Below is the press release that Kathy Maskell of the Elm City Vineyard wrote:

Association of Vineyard Churches Launches Justice Response Website, Targets Human Trafficking
January 18, 2010— The Association of Vineyard Churches (www.vineyardusa.org) proudly announces the launch of “Justice Response,” a new website designed to equip pastors and lay leaders to address international and domestic human trafficking. Developed by the Vineyard Anti-Slavery Team (VAST), the website provides an approachable introduction to the complex dimensions of human trafficking, along with practical resources pastors can use to engage their congregations. The “Justice Response” website provides an overview of human trafficking, from child soldiers to sex slaves to bonded labor. Specific resources include sermon ideas, small group resources, guides to mapping hotspots for human trafficking in your community, and guides to fair-trade products. The site will be expanded in the future to include a variety of resources for worship leaders and Christian workers overseas.

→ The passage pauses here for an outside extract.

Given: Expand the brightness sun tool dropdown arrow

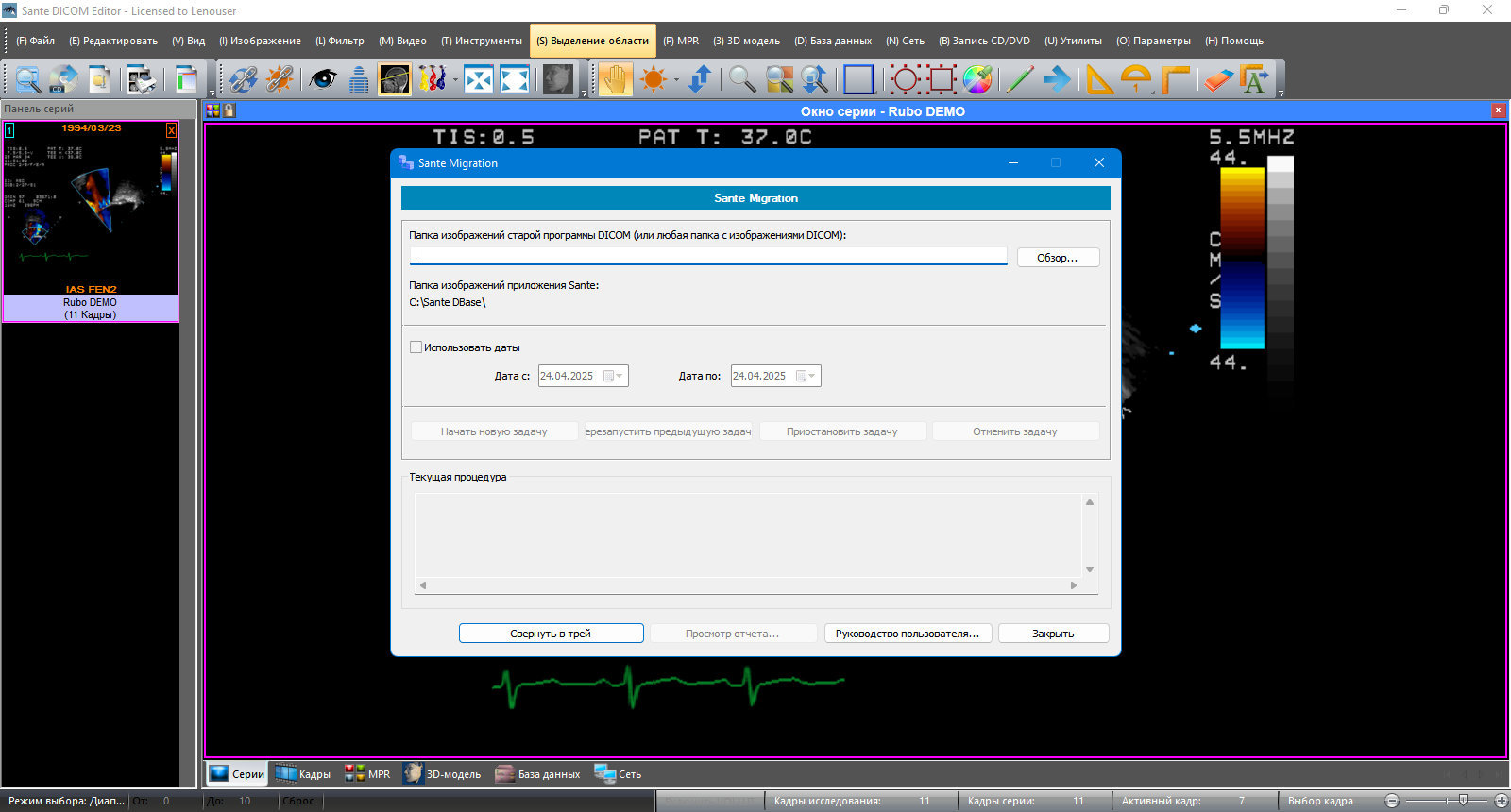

Comprised of over 500 churches in the United States, and hundreds more worldwide, the Vineyard movement has a consistent history of challenging its members to care for the poor and the marginalized. In the wake of the growing movement among many Christian communities to reclaim a legacy of abolitionism, VAST aims to link the Vineyard into the existing stream of modern-day abolitionists and anti-slavery organizations. VAST member Cheryl Pittluck hopes that “future generations will be able look back and say that when the Christian Church saw the need, she rose to the cause in the fight to end Human Trafficking….That the Vineyard, and all of the other members of God’s family, took seriously the command to fight for justice on behalf of those who cannot fight for themselves. This website will hopefully be a valuable tool in arming and preparing our churches for that fight.”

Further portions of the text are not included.